SELECTION:
=-=-=-=-=

Vivekanand Education Society's Polytechnic (VESP) is a Polytechnic College  located in Chembur, in India It is affiliated to the Maharastra Board of Technical Education (MSBTE) and has been approved by AICTE.

Campus
The campus is located in Chembur, a northeastern suburb of Mumbai. It has playground and other activities like Yoga, Music, Vedanta aids in shaping budding engineers. It has at present about 1400 students, 67 faculty members, 42 well equipped laboratories having instruments worth Rs. 5.14 cr. and 53 administrative and supportive staff.

Departments
Computer Engineering (Intake - 120 seats)
Automation and Robotics (Intake - 60 seats)
Communication Engineering (Intake - 60 seats)
Civil Engineering (Intake - 60 seats)
Mechanical Engineering (Intake - 60 seats)
Electrical Engineering (Intake - 60 seats)

=-=-=-=-=

PROVIDED MATERIAL:

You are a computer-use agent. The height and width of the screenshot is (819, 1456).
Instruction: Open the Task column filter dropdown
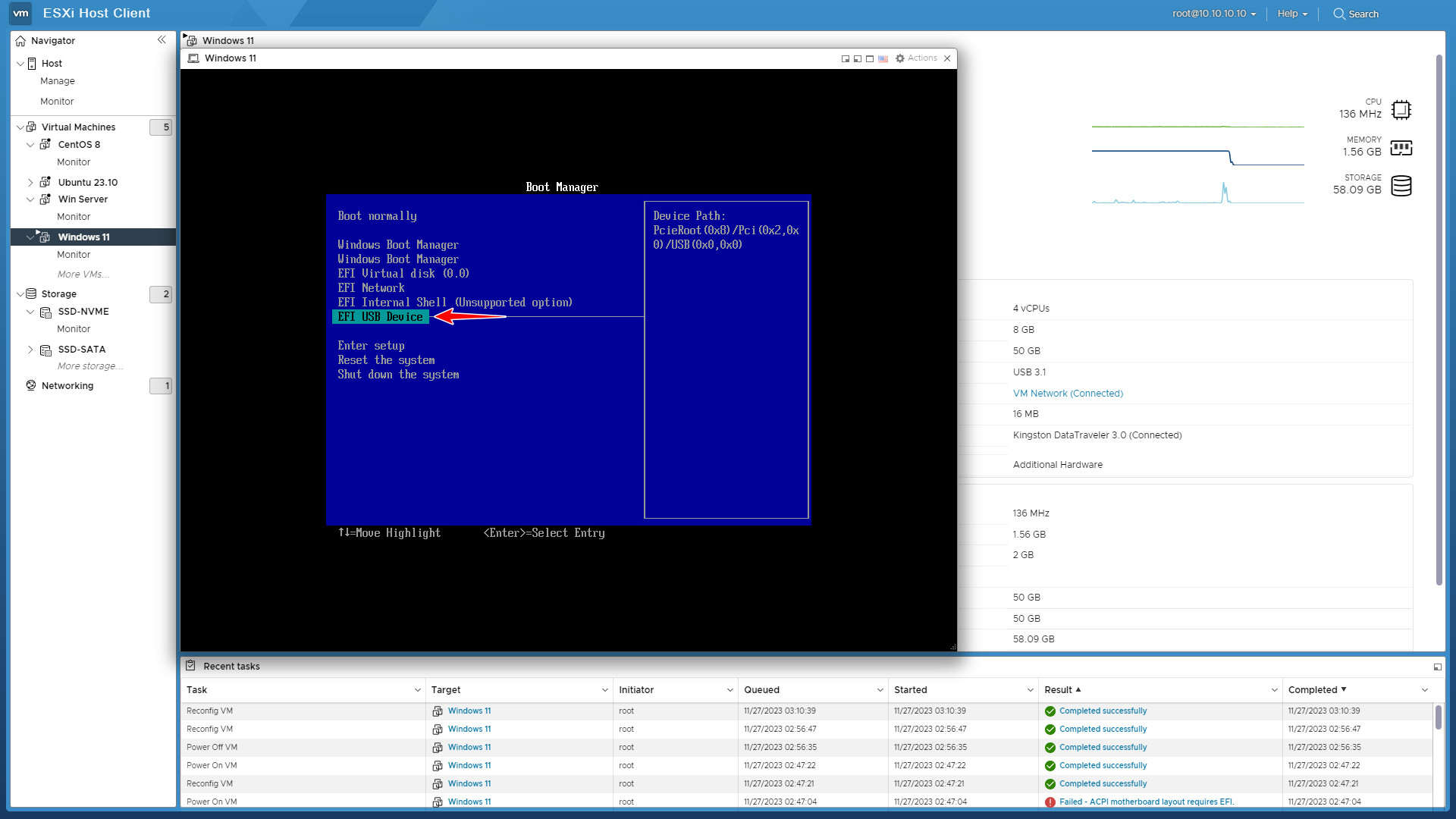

=-=-=-=-=

REQUIREMENT: Duplicate the passage in the polytechnic text above, starting at the words containing "Communication Engineering (Intake" and ending with "Electrical Engineering (Intake - 60 seats)".

EXERCISE RESULT:
Communication Engineering (Intake - 60 seats)
Civil Engineering (Intake - 60 seats)
Mechanical Engineering (Intake - 60 seats)
Electrical Engineering (Intake - 60 seats)